Payne was born on December 27, 1970, in Milwaukee, Wisconsin; his father died twenty days prior to his birth. R. 408. Payne was the youngest of nine siblings. He reported being raised one of his older sisters, as he was emotionally neglected by his mother. Payne frequently got into trouble in school, and, by age twelve, he was "on the street, joining gangs and doing bad stuff." R. 408. At age thirteen, he started drinking alcohol and smoking marijuana and cigarettes. The following year, "he started having features suggestive of posttraumatic stress disorder, anxiety, and major depressive disorder." R. 407. Payne's mother kicked him out of the house when he was fifteen years old. R. 1371. He began living with friends and girlfriends and immersed himself "in gang life." R. 980, 1371. Payne was expelled from high school during his sophomore year for fighting, though he later obtained his GED. R. 1371. He has frequently been incarcerated for run-ins with the law, and he has never had stable employment, often working (when he does) through temp agencies. R. 408, 980-81, 1371-72.

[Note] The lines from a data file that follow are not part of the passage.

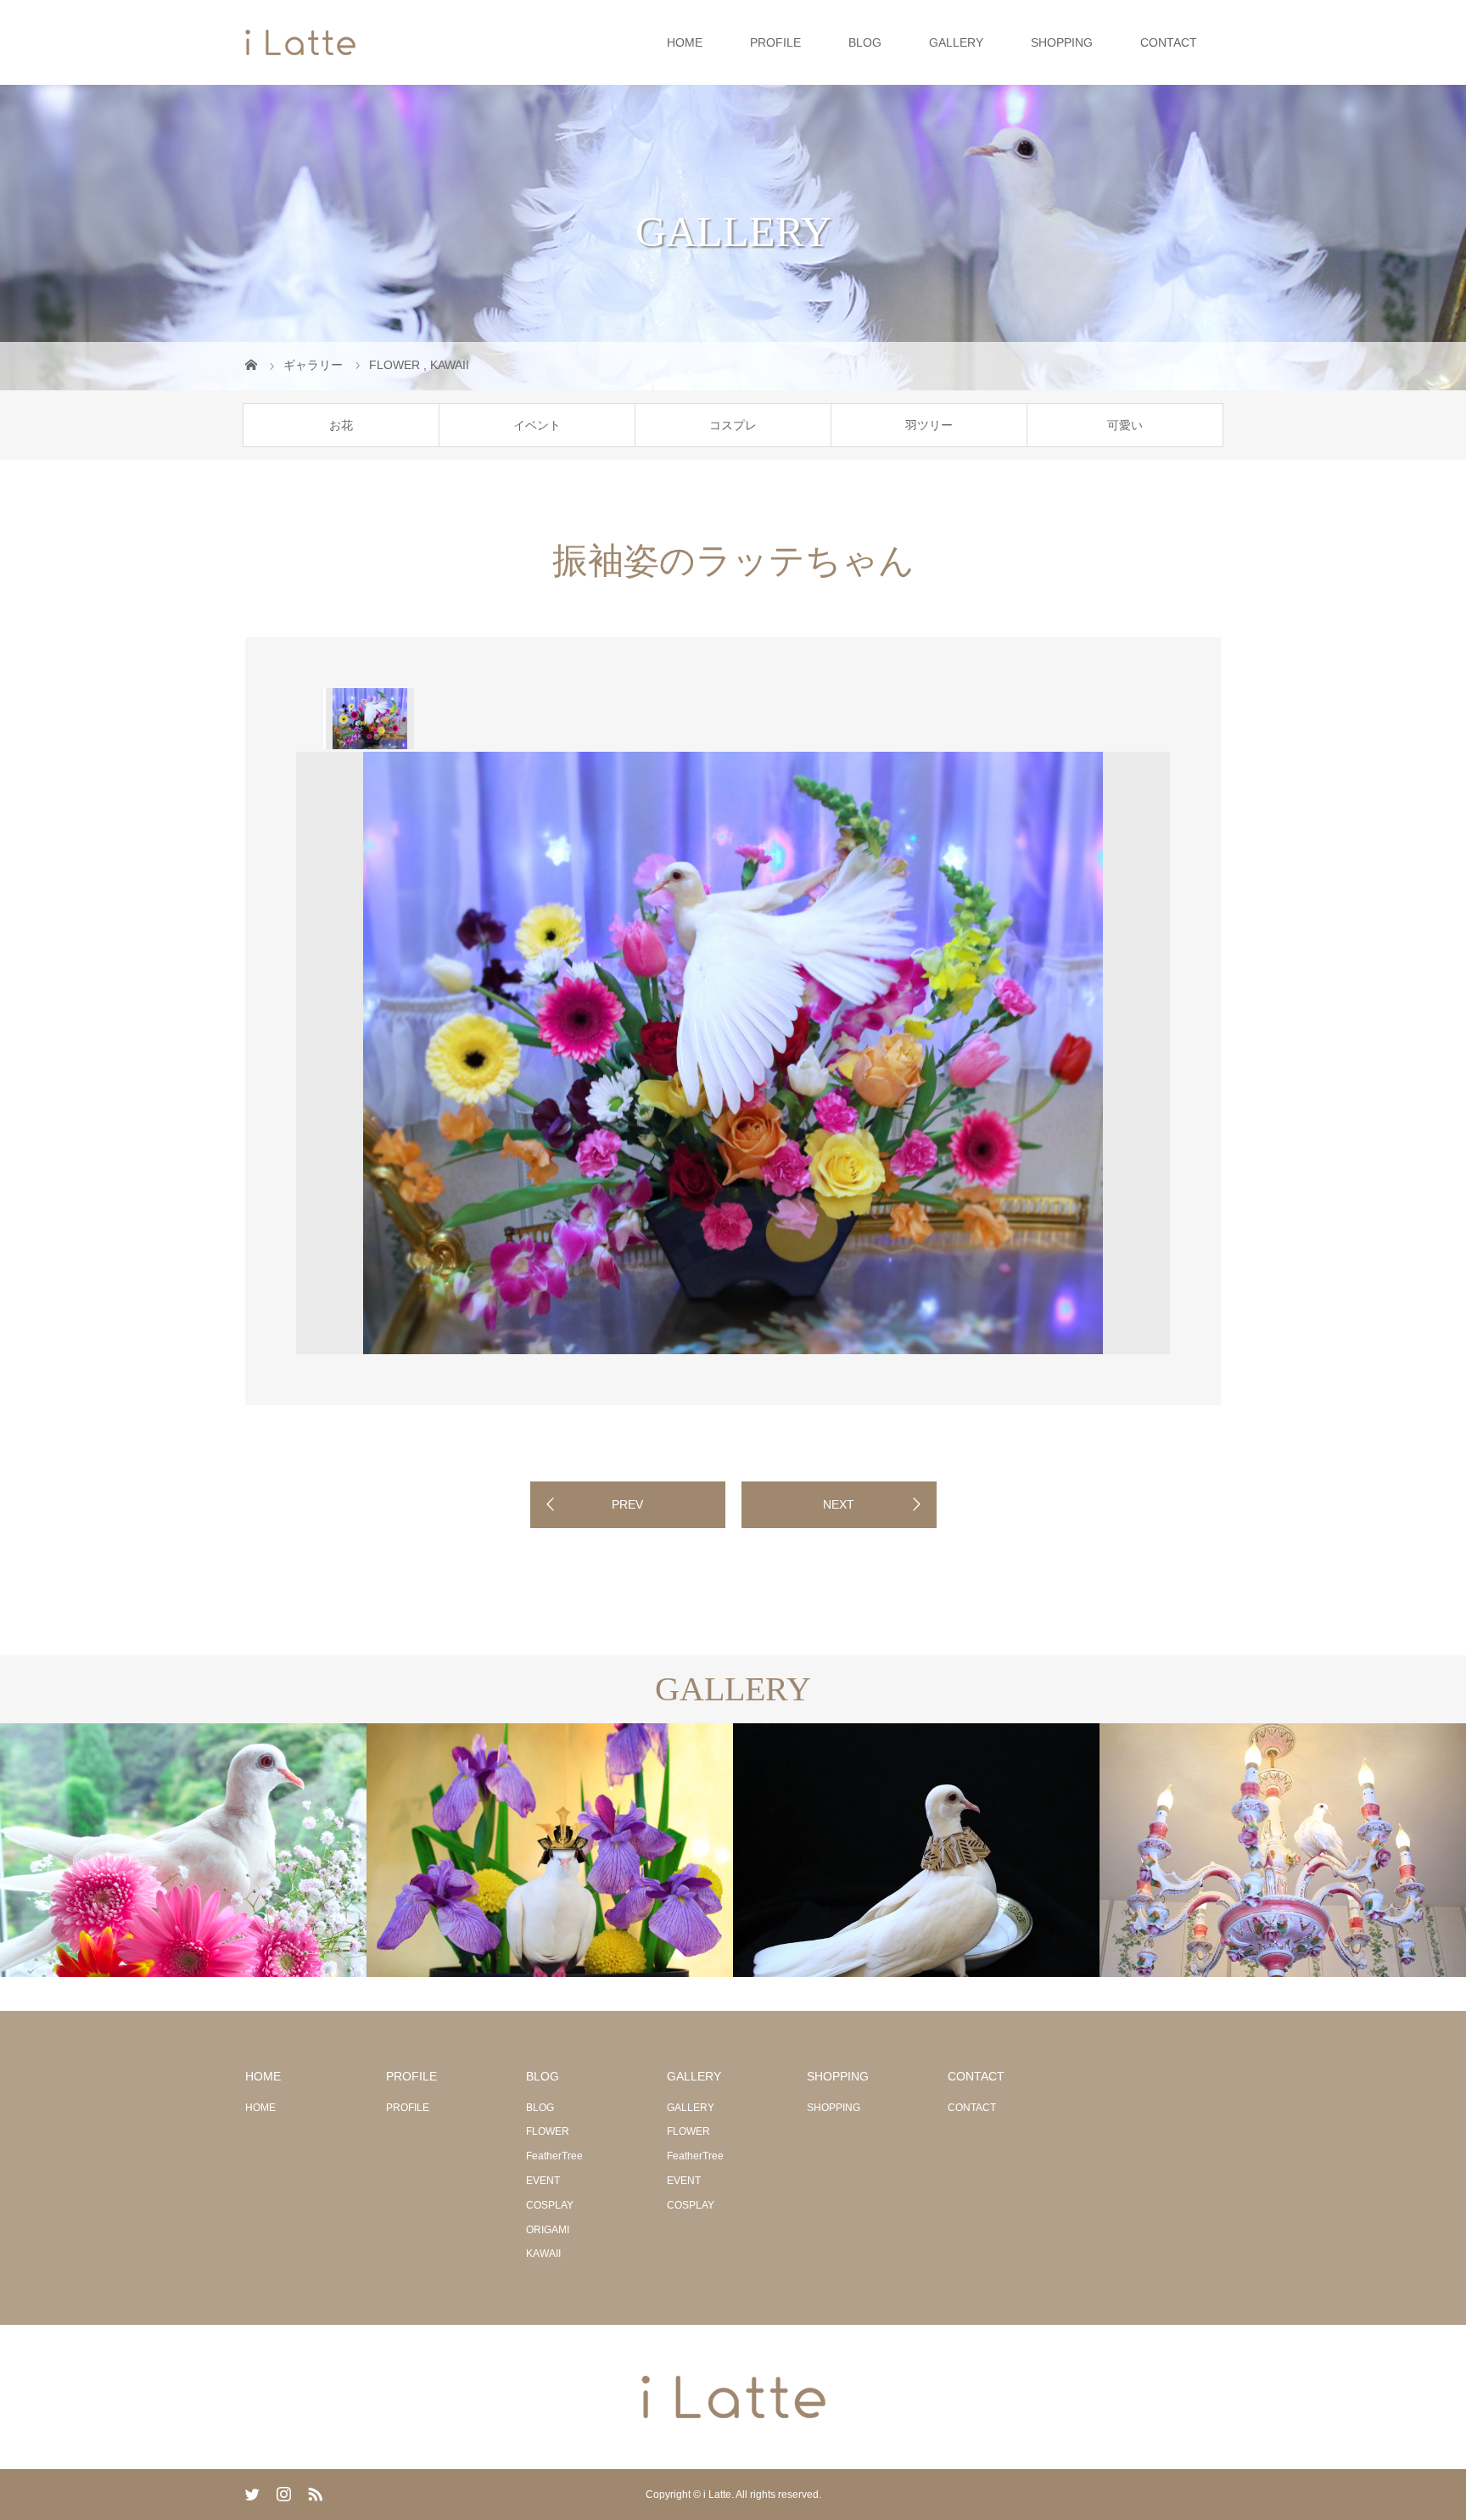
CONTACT (1168, 42)
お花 (341, 425)
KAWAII (543, 2254)
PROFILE (775, 42)
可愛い (1125, 425)
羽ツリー (929, 425)
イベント (537, 425)
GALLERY (956, 42)
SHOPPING (1062, 42)
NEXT (838, 1504)
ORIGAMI (547, 2230)
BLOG (864, 42)
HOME (684, 42)
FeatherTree (554, 2156)
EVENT (543, 2181)
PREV (627, 1504)
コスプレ (733, 425)
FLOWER (547, 2131)
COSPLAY (550, 2205)
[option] (368, 718)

The transcript is filed on the docket at ECF No. 14-2 to ECF No. 14-24.

On September 24, 2015, Payne applied for supplemental security income from the Social Security Administration (SSA), alleging that he became disabled on May 1, 2014 (when he was forty-three years old). R. 82, 267-72. Payne asserted that he was unable to work due to the following mental-health conditions: post-traumatic stress disorder, high anxiety, major depressive disorder, mixed emotions, conduct disorder, and adjustment disorder. R. 82. After his applications were denied at the local level, see R. 82-91, Payne (along with his attorney) appeared before ALJ Kathleen Kadlec on November 6, 2018, for an administrative hearing, R. 41-81. Payne testified that he was unable to work due to arthritis in his back and hip and an inability to "get along with people." R. 52. He claimed that his physical pain caused difficulties standing, walking, bending over, and lifting. R. 54-55. As for his mental-health symptoms, Payne testified that he has had a problem with authority figures ever since he was a kid and that he feels anxious when in crowds. R. 56.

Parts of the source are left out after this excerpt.